Pierpaolo Zizzi è il nuovo alter ego di Pupi Avati negli Amici del bar Margherita, film fra i più cattivi della sua trentennale autobiografia per immagini.
Nella Bologna del 1954 - ricostruita a Cuneo per gli esterni - un bar via Saragozza è ritrovo di vitelloni dai trenta ai cinquant’anni. Nel desolante circolo virile ambisce d’entrare un adolescente (Zizzi) che sa riconoscere le belle ragazze, ma che sa, non può conquistarle. Del resto, tutto il gruppo è un’accolita di velleitari: c’è chi (Neri Marcoré) è disposto al matrimonio pur di avere qualche intimità sessuale; chi canta (Fabio De Luigi) e s’illude che il Festival di Sanremo gli apra le porte; chi affida il prestigio alle capacità di giocare al biliardo (Diego Abatantuono); chi ruba auto (Luigi Lo Cascio). E poi ci sono le figure di contorno, piccoli borghesi senza il complesso di esserlo, che non si compiangono per le loro vite qualsiasi.
Nella ricostruzione d’ambiente ci sono minime sviste: la macchina del caffè del bar, per esempio, è di un modello posteriore al 1954. Ma il resto, specie lessico e modi, sono fedelmente ricostruiti.

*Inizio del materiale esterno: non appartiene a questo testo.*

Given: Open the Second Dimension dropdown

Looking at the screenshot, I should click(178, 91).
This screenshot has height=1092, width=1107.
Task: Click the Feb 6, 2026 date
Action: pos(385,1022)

Spiace solo che nessuno dei personaggi paia aver fatto la guerra o accenni agli eventi (la crisi di Trieste, per esempio), perché di politica si parlava parecchio nei bar di allora. E poi, a stare attenti, si deduce che la foto di gruppo degli amici è stata scattata non nel 1954, come vien detto, ma nel 1955.
Dovendo servirsi di Laura Chiatti, con la sua pessima dizione, Avati ha l’accortezza di farne un personaggio «etnico», onde giustificarne la pronuncia per nulla bolognese. Gianni Cavina ha trovato costumi - i pantaloni a vita altissima - che esprimono la sua età e l’ineleganza di allora più dei comportamenti lubrichi. Si rivede anche Claudio Botosso, che in Impiegati, sempre per Avati, aveva dato una bella interpretazione. Katia Ricciarelli si conferma ottima caratterista.

Luigi Lo Cascio si libera dell’immaginetta che si era costruita addosso, quella di un Berlinguer in sedicesimo: è un bene; ma ride, ride, ride e va sopra le righe.